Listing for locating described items

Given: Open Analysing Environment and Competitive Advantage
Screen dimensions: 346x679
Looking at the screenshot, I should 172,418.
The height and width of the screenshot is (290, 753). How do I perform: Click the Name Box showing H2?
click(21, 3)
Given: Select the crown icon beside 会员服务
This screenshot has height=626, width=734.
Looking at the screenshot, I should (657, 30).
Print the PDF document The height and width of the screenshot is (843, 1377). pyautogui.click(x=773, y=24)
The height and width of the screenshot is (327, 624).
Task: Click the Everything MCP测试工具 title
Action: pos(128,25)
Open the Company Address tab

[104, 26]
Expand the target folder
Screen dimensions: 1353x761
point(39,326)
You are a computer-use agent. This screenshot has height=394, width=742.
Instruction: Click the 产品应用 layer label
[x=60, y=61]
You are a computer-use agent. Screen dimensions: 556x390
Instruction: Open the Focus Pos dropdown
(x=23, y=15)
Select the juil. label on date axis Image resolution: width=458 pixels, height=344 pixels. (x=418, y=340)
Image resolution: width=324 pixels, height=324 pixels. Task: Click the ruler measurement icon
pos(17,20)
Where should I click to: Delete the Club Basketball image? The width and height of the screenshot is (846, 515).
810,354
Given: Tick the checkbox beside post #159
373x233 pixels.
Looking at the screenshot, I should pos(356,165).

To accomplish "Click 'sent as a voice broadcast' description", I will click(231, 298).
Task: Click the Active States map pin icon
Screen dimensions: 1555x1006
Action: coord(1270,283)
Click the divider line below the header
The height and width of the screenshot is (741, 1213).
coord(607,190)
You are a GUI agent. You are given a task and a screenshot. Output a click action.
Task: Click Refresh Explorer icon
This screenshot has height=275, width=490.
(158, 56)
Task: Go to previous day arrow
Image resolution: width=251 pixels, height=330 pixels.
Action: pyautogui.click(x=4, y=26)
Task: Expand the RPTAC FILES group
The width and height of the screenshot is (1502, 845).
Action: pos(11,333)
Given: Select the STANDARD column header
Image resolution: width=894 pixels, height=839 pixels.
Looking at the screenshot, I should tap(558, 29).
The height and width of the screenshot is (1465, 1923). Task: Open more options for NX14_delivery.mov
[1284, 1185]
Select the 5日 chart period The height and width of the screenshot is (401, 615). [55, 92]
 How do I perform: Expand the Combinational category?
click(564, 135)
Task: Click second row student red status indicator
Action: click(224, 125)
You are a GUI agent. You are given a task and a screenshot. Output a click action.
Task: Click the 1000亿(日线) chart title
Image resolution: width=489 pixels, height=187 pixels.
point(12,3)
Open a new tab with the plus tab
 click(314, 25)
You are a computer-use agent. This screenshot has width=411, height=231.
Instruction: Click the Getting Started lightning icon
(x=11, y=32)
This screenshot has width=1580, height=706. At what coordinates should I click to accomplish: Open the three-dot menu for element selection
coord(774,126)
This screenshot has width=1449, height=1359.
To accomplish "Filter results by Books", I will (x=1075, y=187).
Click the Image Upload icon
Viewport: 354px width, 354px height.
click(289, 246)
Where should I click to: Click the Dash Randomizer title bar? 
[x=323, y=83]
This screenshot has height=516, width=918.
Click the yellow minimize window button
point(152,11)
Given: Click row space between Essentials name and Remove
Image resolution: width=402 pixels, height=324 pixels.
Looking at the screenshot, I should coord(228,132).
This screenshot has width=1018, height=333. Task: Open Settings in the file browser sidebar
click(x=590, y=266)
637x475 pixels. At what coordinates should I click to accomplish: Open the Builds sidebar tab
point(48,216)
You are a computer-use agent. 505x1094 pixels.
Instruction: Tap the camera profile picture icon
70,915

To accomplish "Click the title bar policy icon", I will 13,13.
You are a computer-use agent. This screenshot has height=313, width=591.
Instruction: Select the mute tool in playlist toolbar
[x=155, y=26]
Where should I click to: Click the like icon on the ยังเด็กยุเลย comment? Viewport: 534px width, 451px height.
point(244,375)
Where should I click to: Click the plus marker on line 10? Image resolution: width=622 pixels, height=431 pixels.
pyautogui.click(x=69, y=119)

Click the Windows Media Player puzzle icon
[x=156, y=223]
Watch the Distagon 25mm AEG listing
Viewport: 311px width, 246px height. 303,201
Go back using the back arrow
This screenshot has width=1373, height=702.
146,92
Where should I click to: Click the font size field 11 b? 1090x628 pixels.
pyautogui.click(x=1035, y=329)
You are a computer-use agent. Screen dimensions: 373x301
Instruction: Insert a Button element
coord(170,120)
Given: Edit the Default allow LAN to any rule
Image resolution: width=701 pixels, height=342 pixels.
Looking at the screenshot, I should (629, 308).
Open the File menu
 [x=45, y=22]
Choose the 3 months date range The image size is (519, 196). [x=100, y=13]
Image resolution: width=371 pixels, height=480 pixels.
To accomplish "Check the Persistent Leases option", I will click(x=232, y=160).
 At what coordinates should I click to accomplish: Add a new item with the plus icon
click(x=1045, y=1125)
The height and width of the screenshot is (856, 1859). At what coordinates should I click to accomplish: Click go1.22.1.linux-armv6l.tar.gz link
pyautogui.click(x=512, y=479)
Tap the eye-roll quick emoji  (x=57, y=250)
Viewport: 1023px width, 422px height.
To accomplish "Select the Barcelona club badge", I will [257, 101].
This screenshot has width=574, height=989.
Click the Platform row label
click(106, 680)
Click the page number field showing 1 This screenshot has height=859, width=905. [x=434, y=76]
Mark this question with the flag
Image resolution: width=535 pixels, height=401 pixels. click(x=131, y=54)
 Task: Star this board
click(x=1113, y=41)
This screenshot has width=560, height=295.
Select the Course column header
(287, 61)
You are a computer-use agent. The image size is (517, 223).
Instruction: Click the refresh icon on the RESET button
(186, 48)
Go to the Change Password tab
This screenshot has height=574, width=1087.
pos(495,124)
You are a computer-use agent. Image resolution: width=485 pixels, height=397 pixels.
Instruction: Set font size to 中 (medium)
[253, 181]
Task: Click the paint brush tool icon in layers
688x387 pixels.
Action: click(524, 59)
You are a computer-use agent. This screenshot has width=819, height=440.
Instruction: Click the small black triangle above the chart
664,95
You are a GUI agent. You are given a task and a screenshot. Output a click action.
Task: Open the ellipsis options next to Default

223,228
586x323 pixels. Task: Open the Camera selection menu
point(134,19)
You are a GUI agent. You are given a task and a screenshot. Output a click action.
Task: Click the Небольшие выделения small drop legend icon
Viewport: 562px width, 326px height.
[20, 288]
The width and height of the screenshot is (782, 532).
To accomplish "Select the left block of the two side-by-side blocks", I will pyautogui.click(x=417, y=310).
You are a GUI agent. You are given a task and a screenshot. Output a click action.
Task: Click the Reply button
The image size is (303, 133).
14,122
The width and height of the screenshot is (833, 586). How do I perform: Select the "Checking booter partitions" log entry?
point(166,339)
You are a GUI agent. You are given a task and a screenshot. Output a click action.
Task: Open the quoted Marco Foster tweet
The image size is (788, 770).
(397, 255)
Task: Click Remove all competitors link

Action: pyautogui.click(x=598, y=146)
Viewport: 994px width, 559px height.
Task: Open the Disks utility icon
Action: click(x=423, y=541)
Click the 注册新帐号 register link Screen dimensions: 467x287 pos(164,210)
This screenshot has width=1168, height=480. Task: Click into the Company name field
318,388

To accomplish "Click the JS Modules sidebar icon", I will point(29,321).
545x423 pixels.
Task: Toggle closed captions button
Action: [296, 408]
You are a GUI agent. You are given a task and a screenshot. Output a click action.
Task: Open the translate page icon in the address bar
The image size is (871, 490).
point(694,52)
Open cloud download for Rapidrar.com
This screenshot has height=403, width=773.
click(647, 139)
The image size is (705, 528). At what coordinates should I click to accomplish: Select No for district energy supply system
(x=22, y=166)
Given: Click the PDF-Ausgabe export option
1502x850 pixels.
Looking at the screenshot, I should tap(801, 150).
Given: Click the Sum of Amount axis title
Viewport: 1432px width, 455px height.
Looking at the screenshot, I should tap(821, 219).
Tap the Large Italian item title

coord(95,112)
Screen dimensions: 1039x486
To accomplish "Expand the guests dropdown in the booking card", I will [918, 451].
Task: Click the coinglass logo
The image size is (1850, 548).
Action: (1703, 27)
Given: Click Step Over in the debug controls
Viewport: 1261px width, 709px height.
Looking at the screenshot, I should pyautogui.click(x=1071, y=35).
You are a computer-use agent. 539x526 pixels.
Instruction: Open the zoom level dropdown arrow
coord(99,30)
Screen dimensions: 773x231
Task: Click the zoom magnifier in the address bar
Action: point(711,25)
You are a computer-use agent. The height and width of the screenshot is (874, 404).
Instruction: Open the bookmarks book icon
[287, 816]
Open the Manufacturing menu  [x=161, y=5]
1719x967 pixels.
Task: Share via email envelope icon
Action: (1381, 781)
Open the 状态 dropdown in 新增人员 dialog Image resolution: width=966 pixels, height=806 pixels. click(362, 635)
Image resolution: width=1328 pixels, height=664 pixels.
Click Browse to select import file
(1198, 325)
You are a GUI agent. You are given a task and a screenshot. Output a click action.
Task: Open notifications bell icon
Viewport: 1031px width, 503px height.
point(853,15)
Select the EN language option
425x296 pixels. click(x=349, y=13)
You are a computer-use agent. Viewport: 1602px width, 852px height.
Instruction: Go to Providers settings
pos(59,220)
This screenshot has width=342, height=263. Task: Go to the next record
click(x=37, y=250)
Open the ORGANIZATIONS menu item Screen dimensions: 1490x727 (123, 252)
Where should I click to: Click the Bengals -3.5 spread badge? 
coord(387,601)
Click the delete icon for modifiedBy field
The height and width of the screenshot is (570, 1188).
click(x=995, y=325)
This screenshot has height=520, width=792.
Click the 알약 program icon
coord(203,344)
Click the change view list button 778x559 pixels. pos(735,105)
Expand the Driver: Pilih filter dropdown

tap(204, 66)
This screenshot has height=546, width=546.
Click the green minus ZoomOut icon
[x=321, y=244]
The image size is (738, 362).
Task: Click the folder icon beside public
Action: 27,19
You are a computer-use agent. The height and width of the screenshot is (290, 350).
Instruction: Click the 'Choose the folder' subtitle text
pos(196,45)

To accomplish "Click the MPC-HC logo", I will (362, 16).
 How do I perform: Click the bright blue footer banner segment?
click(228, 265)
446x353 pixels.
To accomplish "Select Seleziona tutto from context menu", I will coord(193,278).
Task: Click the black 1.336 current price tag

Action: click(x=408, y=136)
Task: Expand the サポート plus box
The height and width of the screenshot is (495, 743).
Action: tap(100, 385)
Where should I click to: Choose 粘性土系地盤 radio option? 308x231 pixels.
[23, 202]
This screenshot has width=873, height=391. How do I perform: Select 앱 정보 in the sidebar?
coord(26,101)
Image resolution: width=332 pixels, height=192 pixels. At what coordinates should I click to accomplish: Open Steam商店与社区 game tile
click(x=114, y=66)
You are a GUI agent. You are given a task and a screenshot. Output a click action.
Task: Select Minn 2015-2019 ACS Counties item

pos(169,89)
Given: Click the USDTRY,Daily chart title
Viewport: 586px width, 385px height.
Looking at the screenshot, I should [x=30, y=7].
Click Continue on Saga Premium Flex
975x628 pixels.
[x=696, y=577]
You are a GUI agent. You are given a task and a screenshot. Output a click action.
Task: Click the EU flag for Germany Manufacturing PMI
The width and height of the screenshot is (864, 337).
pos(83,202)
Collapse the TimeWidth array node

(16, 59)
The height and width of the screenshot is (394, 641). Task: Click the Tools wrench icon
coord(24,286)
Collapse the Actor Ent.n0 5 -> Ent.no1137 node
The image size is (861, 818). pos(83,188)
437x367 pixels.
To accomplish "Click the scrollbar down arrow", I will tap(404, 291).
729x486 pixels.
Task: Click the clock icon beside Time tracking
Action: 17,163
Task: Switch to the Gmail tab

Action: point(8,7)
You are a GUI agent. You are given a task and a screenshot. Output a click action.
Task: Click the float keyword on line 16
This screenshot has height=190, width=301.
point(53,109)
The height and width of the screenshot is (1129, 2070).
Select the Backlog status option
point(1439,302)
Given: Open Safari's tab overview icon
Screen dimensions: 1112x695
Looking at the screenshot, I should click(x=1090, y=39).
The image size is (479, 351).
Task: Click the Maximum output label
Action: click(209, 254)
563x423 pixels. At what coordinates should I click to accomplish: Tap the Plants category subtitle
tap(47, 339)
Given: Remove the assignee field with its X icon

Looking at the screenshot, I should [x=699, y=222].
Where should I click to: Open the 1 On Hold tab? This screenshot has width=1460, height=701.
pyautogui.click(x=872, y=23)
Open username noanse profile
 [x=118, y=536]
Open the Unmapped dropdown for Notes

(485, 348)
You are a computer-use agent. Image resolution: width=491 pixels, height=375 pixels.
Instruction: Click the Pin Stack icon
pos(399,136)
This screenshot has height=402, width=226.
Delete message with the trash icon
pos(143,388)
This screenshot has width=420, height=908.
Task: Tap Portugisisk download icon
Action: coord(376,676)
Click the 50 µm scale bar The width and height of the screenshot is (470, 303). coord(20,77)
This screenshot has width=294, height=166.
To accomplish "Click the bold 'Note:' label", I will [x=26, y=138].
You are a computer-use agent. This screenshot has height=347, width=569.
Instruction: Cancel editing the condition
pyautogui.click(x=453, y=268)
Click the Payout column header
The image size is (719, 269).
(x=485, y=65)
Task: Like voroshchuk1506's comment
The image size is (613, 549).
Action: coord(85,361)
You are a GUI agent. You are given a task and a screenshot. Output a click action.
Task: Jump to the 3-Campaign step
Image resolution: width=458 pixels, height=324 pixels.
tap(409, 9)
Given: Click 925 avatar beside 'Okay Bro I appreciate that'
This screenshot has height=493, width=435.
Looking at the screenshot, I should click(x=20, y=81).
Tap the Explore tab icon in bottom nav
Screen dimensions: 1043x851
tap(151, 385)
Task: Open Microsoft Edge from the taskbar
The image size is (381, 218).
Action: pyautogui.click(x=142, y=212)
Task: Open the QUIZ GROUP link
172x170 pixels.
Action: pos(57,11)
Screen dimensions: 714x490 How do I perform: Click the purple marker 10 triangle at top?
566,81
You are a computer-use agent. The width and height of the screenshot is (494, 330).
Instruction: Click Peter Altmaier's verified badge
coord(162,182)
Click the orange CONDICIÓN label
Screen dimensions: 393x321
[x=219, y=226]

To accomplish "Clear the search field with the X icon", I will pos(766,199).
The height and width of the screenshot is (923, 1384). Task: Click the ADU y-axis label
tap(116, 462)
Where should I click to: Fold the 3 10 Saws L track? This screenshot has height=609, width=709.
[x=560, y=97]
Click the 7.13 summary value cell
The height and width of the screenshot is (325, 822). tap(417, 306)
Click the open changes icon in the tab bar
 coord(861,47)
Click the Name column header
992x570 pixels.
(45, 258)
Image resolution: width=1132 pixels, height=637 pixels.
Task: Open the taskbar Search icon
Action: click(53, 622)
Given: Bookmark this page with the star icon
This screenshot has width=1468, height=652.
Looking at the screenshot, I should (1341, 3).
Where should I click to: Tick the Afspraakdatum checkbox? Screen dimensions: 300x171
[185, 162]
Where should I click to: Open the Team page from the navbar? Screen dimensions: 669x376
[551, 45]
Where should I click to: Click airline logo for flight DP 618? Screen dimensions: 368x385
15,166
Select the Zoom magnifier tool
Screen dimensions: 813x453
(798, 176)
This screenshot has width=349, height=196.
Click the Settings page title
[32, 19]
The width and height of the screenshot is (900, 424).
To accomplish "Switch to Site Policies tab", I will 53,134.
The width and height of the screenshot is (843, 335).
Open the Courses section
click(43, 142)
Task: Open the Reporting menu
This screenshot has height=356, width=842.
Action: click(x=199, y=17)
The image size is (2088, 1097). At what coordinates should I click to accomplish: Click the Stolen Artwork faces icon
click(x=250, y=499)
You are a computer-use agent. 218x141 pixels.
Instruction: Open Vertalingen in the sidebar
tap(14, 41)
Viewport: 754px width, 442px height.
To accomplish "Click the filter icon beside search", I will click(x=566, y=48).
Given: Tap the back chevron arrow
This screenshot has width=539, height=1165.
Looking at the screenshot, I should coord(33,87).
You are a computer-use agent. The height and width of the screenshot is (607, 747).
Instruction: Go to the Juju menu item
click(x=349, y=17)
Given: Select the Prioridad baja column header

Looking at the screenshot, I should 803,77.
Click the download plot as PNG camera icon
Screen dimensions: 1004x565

*Short task*. Write out the lines of the listing from the line containing "Click the divider line below the header" to the line containing "[1284, 1185]", including both of those lines. Copy them without any changes.

*Solution for this exercise*.
Click the divider line below the header
The height and width of the screenshot is (741, 1213).
coord(607,190)
You are a GUI agent. You are given a task and a screenshot. Output a click action.
Task: Click Refresh Explorer icon
This screenshot has height=275, width=490.
(158, 56)
Task: Go to previous day arrow
Image resolution: width=251 pixels, height=330 pixels.
Action: pyautogui.click(x=4, y=26)
Task: Expand the RPTAC FILES group
The width and height of the screenshot is (1502, 845).
Action: pos(11,333)
Given: Select the STANDARD column header
Image resolution: width=894 pixels, height=839 pixels.
Looking at the screenshot, I should tap(558, 29).
The height and width of the screenshot is (1465, 1923). Task: Open more options for NX14_delivery.mov
[1284, 1185]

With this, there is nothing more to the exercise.